Androcles and the Lion:

A Small Business Venture Goes Awry

Once upon a time there was a small medical supply company run by a fellow called Androcles and his friend The Lion.

Business was fairly good and the two friends prospered but over time Androcles had come to resent The Lion.

For one thing, A. found The Lion's habit of referring to himself in the first person (or lion) pretentious and off-putting.

For another, he thought The Lion spent entirely too much time on his (The Lion's) personal grooming. He was constantly braiding and unbraiding his hair, combing it and flicking it about when Androcles felt he should have been working. More than once a customer had returned a backbrace or truss with one or two very long mane hairs attached (The Lion denied that they were his).

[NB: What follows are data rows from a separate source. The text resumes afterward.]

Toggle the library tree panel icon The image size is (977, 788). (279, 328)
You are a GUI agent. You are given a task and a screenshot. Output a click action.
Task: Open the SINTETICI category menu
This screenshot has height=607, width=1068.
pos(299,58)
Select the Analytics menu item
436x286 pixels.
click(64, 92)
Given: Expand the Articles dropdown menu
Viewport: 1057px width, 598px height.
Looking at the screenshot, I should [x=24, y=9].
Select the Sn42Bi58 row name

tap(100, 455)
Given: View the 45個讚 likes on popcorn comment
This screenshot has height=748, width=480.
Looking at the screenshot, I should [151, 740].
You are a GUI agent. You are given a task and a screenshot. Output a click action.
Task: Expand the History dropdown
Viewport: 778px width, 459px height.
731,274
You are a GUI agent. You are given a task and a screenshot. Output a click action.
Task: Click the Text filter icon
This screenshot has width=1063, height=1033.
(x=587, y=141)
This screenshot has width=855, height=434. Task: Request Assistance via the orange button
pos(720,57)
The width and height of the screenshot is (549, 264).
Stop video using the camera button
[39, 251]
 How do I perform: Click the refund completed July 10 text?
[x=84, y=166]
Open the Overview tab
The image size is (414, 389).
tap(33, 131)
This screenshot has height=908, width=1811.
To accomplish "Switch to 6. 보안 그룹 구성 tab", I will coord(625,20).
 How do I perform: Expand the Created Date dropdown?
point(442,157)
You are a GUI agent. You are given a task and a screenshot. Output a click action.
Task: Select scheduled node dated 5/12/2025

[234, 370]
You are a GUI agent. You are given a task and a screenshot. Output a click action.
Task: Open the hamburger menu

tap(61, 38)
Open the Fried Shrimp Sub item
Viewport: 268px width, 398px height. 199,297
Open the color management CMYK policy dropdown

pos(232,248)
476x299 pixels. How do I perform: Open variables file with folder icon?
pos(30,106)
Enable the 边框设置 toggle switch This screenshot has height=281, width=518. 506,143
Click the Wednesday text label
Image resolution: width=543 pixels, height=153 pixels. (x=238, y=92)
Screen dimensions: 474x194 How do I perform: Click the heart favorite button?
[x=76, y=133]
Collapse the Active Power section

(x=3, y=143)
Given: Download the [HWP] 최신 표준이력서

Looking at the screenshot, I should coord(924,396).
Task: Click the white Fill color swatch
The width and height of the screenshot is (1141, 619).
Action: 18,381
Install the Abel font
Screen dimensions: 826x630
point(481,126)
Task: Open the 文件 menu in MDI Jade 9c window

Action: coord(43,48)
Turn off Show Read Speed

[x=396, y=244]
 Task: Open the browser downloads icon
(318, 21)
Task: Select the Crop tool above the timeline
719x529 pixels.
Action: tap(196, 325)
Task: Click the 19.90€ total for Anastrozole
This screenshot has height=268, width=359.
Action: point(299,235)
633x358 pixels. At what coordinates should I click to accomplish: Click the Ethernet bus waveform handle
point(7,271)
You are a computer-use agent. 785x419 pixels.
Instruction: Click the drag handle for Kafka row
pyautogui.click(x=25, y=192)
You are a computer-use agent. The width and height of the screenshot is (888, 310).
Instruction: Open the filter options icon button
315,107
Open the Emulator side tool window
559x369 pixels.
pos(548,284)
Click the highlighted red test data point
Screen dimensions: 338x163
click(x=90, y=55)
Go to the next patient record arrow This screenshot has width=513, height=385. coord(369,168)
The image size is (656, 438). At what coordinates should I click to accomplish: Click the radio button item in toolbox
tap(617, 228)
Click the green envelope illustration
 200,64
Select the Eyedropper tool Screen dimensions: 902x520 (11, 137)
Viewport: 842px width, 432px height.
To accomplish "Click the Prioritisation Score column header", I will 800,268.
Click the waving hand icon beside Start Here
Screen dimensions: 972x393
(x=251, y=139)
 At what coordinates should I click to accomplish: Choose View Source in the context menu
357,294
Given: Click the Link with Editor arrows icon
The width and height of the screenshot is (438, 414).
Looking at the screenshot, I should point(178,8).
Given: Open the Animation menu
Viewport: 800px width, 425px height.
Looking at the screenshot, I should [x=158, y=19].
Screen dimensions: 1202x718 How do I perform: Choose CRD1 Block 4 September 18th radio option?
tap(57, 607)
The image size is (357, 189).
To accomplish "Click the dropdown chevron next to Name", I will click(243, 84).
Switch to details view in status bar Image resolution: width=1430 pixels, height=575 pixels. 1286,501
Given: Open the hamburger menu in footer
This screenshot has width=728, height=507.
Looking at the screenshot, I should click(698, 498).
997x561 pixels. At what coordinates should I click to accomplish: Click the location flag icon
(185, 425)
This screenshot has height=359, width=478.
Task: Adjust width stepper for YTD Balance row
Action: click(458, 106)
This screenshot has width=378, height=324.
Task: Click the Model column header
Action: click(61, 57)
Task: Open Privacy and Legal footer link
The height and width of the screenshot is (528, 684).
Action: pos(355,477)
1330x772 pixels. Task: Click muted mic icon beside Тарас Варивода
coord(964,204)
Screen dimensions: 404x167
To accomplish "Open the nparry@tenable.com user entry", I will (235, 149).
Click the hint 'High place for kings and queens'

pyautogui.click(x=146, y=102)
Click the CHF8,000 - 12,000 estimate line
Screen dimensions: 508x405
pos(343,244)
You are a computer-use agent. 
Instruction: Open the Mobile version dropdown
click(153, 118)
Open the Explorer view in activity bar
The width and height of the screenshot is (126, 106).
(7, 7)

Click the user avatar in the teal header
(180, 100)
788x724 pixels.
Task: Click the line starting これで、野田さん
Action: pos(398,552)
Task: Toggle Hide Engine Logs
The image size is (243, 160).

And lastly, he was pretty sure that The Lion was embezzling. Androcles couldn't prove it but he had a feeling.

One morning The Lion received, at work, a delivery of a big beautiful bunch of red roses from one of his female admirers (he had many). He spent a good part of the morning showing them to customers, talking about them, fussing with them and just generally making a big deal about them.

Androcles had never had roses, or any other flower for that matter, sent to him by anyone. Consequently he spent most of that same morning quietly seething.

Because of the enormous level of resentment that had built up in him, when The Lion got a thorn from one of the rose stems stuck in his paw, Androcles did nothing to help and, in fact, off in the back stock room he sniggered to himself in a rather disgusting display of schadenfreude.

Moral:Keep your personal grooming at work down to a dull roar.